La terapia farmacologica mira ad aumentare la concentrazione di dopamina nei gangli della base, utilizzando alcuni farmaci. I principali sono:
- Levodopa (o L-Dopa), un aminoacido capace di oltrepassare la barriera encefalica per poi essere trasformato in dopamina. La levodopa riduce la rigidità muscolare, migliora il movimento e diminuisce sostanzialmente il tremore. Il farmaco consente a molti individui con patologia lieve di tornare a un livello di attività quasi normale.
- Dopamino-agonisti, farmaci che agiscono direttamente sui recettori dopaminergici. Essendo meno efficaci della L-Dopa, possono essere impiegati nelle fasi iniziali della malattia o in combinazione alla L-dopa nelle fasi più avanzate.
- MAO-B inibitori, sostanze che inibiscono il metabolismo della dopamina aumentandone il tempo di permanenza nel cervello. Sono adoperati sia nella fase iniziale del trattamento, sia in quella avanzata, in associazione alla L-Dopa.
- COMT-inibitori, rallentano il metabolismo della levodopa e ne aumentano la emivita (ossia il tempo di permanenza del farmaco nel sangue). Sono farmaci devono essere somministrati sempre in associazione alla L-Dopa.
La fisioterapia e un costante esercizio fisico sono molto importanti per contrastare la lentezza, la scarsa fluidità e la mancanza di coordinazione del movimento, così come la rigidità e il rallentamento motorio. Sono tutti sintomi che comportano modificazioni della postura, della deambulazione e dell’equilibrio in generale, con ripercussioni anche a livello della colonna vertebrale e delle singole articolazioni che si “fissano” in posizioni viziate. L’esercizio mira a correggere questi atteggiamenti e a prevenire l’insorgere di patologie dolorose a carico delle strutture osteo-articolari.

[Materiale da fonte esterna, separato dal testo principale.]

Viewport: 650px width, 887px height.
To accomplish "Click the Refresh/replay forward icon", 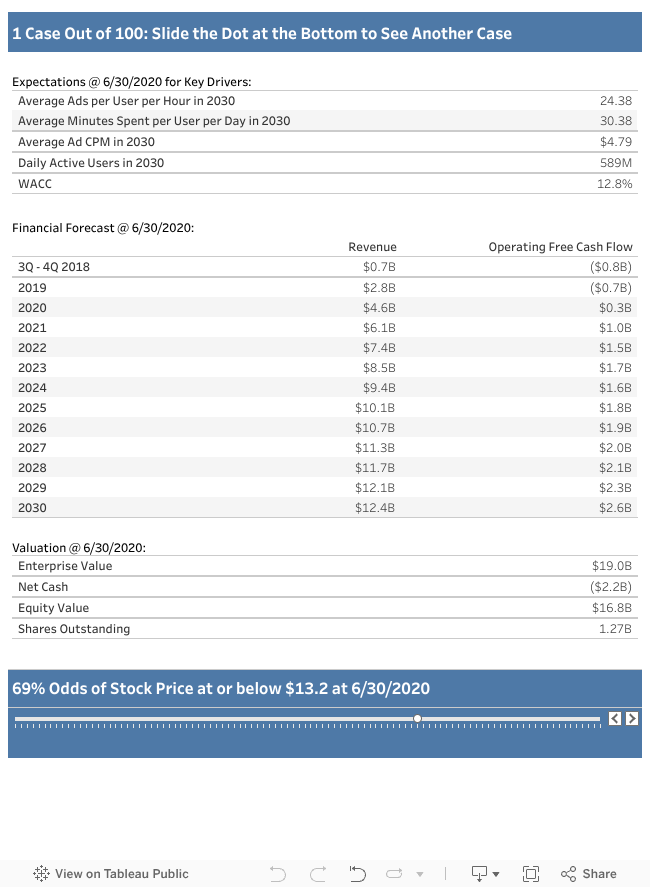I will pyautogui.click(x=395, y=873).
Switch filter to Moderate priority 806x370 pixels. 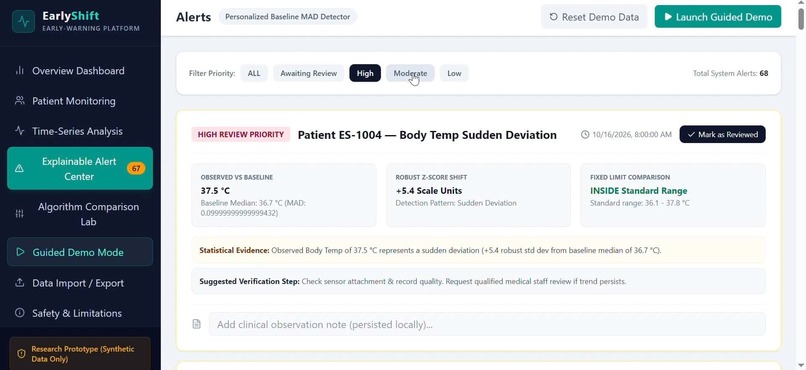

Ci sono anche trattamenti medico-chirurgici come la stimolazione cerebrale profonda (DBS – Deep Brain Stimulation). Tale tecnica consiste nell’impiantare chirurgicamente dei piccoli elettrodi in alcune strutture cerebrali che inviano piccole quantità di elettricità alle aree specifiche coinvolte nei sintomi della malattia. È un approccio indicato soprattutto nelle persone con malattia avanzata, senza alterazioni cognitive, relativamente giovani e con difficoltà di controllo dei sintomi motori.
Recentemente è stata introdotta anche la tecnica degli ultrasuoni focalizzati (FUS). Attraverso la Risonanza Magnetica per Immagini (RMI), è identificata l’area che sarà poi colpita con gli ultrasuoni focalizzati, i quali, attraverso la generazione di calore, provocano una lesione dell’area che si intende disattivare. Questa procedura non prevede un intervento chirurgico invasivo e può alleviare soprattutto il tremore.
Quali sono le nuove prospettive di cura?
Tra i vari approcci in fase di sviluppo c’è la terapia genica e quella basata sugli anticorpi monoclonali in grado di catturare l’alfa-sinucleina mentre si sposta tra le cellule. La strada però è ancora lunga.
Sembra promettente anche lo studio che sta valutando l’efficacia e la sicurezza del trapianto di tessuto mesencefalico ventrale di origine fetale nei soggetti con Parkinson a esordio giovanile. Ma ci vuole tempo per validare l’efficacia e il lungo termine di un nuovo trattamento. Sono in fase di sperimentazione anche nuovi farmaci sintomatici, attualmente al vaglio dell’EMA (Agenzia europea per i medicinali), che potrebbero migliorare la qualità di vita dei pazienti.
Bibliografia:
- Berardelli, La Neurologia della Sapienza, edizione 2022, Esculapio Editore.
- Società Italiana di Neurologia, Parkinson
- Fondazione Limpe, Clinica e diagnosi della malattia di Parkinson
- Parkinson Italia, La malattia di Parkinson
- De Bartolo MI, Vivacqua G, Belvisi D, Mancinelli R, Fabbrini A, Manzo N, Costanzo M, Leodori G, Conte A, Fabbrini G, Morini S, Berardelli A. A combined panel of salivary biomarkers in de novo Parkinson’s Disease. Ann Neurol. 2022 Nov 16. doi: 10.1002/ana.26550. Epub ahead of print. PMID: 36385395.